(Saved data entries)

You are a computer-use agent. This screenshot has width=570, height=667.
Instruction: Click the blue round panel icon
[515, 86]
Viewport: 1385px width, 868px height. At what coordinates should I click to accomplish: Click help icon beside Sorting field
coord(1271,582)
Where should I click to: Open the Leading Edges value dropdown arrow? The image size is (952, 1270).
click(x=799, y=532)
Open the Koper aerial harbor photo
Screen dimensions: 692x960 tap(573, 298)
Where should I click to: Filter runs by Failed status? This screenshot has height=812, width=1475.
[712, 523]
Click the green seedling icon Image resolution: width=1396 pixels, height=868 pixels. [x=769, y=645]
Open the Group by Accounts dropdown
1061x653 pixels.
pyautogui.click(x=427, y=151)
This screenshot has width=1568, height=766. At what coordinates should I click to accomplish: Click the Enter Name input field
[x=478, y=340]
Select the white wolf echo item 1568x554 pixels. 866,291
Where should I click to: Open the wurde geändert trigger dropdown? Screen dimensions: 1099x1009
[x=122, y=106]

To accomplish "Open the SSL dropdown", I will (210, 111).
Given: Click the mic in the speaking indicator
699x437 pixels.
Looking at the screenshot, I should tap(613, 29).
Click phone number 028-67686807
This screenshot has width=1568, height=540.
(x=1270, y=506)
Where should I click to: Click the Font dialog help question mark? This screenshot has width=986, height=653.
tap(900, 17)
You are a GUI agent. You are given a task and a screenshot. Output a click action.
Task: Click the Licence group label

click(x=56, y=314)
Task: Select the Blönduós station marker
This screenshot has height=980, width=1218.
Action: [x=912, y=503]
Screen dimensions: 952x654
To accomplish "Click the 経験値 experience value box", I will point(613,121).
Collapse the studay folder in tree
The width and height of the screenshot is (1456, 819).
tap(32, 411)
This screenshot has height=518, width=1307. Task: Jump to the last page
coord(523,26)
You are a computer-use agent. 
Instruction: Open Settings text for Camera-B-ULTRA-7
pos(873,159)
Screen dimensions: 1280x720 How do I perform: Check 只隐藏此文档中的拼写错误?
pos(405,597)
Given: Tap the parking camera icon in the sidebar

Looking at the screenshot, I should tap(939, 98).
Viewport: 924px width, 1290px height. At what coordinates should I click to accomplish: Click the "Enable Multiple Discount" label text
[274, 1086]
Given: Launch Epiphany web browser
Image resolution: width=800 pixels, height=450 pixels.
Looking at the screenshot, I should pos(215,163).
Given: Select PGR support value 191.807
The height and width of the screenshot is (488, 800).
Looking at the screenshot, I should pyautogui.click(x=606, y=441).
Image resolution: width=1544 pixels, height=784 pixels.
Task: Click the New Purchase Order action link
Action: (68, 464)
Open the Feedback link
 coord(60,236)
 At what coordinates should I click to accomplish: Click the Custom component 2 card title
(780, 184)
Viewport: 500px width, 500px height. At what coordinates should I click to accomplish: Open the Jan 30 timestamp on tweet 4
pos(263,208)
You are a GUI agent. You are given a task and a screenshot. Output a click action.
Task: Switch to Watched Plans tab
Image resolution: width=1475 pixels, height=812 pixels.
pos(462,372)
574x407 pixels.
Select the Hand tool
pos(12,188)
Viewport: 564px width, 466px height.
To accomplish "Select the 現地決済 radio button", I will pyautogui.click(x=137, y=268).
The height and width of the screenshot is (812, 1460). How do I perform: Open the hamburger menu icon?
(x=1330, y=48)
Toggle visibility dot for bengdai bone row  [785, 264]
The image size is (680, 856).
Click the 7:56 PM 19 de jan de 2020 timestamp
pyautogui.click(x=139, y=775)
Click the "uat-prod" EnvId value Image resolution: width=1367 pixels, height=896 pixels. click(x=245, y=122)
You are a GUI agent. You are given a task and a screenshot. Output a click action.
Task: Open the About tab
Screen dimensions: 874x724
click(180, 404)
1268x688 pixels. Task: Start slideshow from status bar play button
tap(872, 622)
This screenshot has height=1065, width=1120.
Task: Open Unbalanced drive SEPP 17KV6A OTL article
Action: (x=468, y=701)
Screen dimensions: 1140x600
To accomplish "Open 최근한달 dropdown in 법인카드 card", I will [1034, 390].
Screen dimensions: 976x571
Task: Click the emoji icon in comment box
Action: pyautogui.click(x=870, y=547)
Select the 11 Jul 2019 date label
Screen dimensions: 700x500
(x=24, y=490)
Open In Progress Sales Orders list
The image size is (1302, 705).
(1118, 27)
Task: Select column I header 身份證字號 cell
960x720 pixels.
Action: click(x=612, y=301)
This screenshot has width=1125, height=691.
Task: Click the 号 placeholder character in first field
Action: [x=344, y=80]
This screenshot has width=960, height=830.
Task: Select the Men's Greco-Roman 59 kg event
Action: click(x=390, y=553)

> [Written exercise] Please copy the lines of the data above word for word, starting at the line that contains "This screenshot has height=518, width=1307." and ending at the line that contains "Looking at the screenshot, I should tap(939, 98).".

> [Response for this exercise]
This screenshot has height=518, width=1307. Task: Jump to the last page
coord(523,26)
You are a computer-use agent. 
Instruction: Open Settings text for Camera-B-ULTRA-7
pos(873,159)
Screen dimensions: 1280x720 How do I perform: Check 只隐藏此文档中的拼写错误?
pos(405,597)
Given: Tap the parking camera icon in the sidebar

Looking at the screenshot, I should tap(939, 98).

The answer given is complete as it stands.